StATS: A novel diagnostic test (January 26, 2006)

A recently published article on diagnosing cancer got a lot of press. The article

noted that canines have an unusually sensitive sense of smell and might be able to diagnose cancer by sniffing breath sample from human patients. This is rather intriguing, since dogs have already been trained to locate explosives, cadavers, drugs, and so forth.

The researchers collected breath samples from 55 patients with lung cancer, 31 patients with breast cancer, and 83 volunteers with no prior cancer history.

Eligible patients were men and women older than 18 years with a very recent biopsy-confirmed conventional diagnosis of lung or breast cancer. We specifically requested that recruitment centers refer patients as soon as possible following definitive diagnosis so that breath sampling would not interfere with or delay planned conventional treatment. As we suspected that chemotherapy treatment would change the exhaled chemicals in cancer patients, we sought patients who had not yet undergone chemotherapy treatment. As we also suspected that patients with more advanced disease, and thus larger tumors, might be exhaling higher concentrations of the chemicals associated with cancer cells and would therefore be more easily identified by the dogs, we sought patients with any stage disease.

The collection of breath samples was quite simple.

For breath sampling, we obtained a cylindrical polypropylene organic vapor sampling tube (Defencetek, Pretoria, South Africa). Each tube is open at either end, is 6 inches long, has an outer diameter of 1 inch, has an inner diameter of 0.75 inches, and has removable end caps. A removable 2-inch-long insert of silicone oil-coated polypropylene “wool” captures volatile organic compounds in exhaled breath as breath passes through the tube. To collect breath samples, we asked donors to exhale 3 to 5 times through the tube.
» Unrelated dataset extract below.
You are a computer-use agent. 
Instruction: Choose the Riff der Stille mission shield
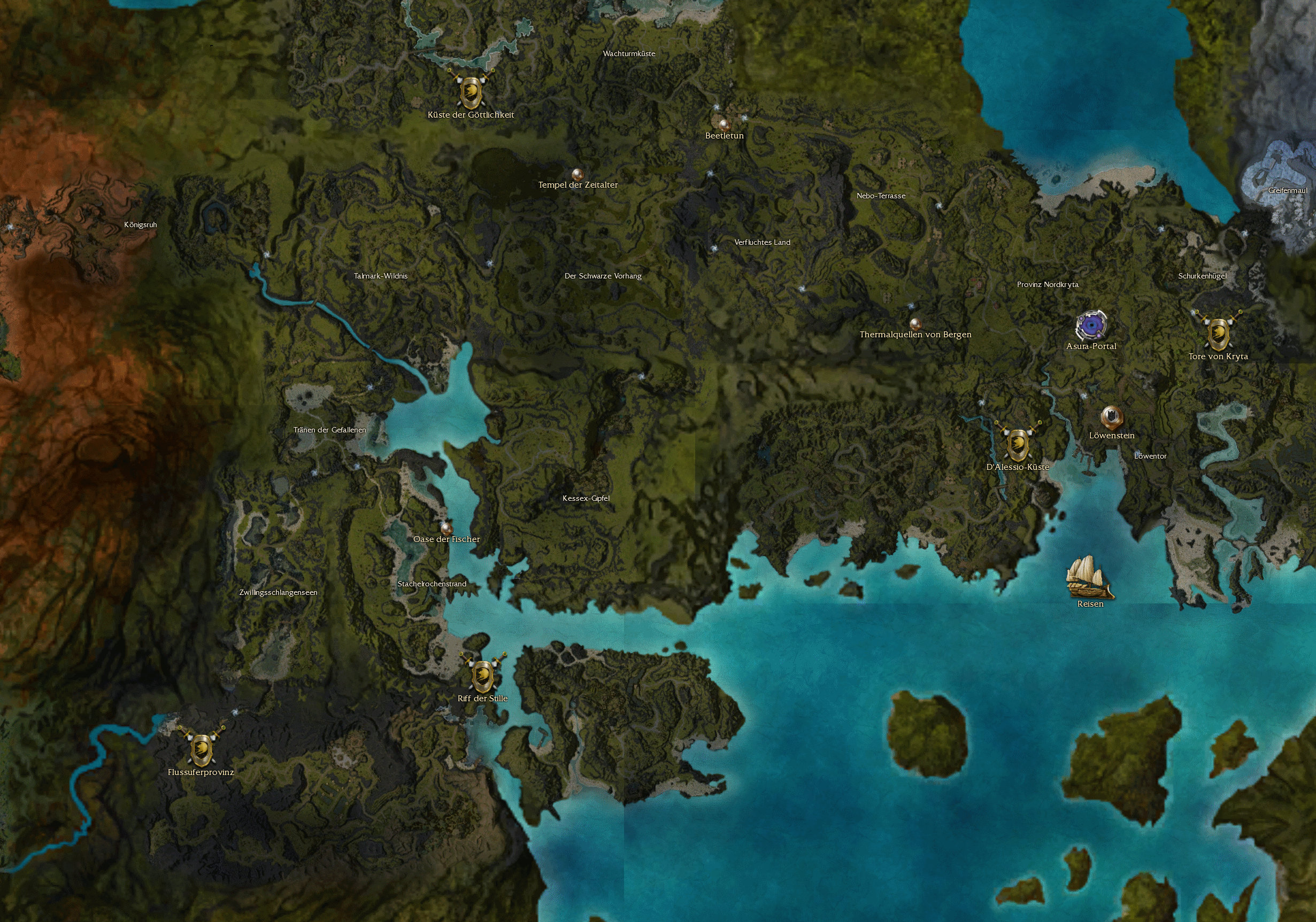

We then fitted the tubes with their end caps and sealed them in ordinary grocery store Ziplock-style bags at room temperature between the time of breath sampling and presentation to the dogs.

Each patient and control contributed multiple breath samples to the study, ranging from 4 to 18 samples per person.

The dogs had to be trained to recognize cancer samples, and in the training sessions, the trainer had to be unblinded to the location of the cancer sample, so they could reward the dogs when they identified the cancer samples correctly. The dogs were trained to indicate a positive result by sitting down by the canister that had the cancer breath sample.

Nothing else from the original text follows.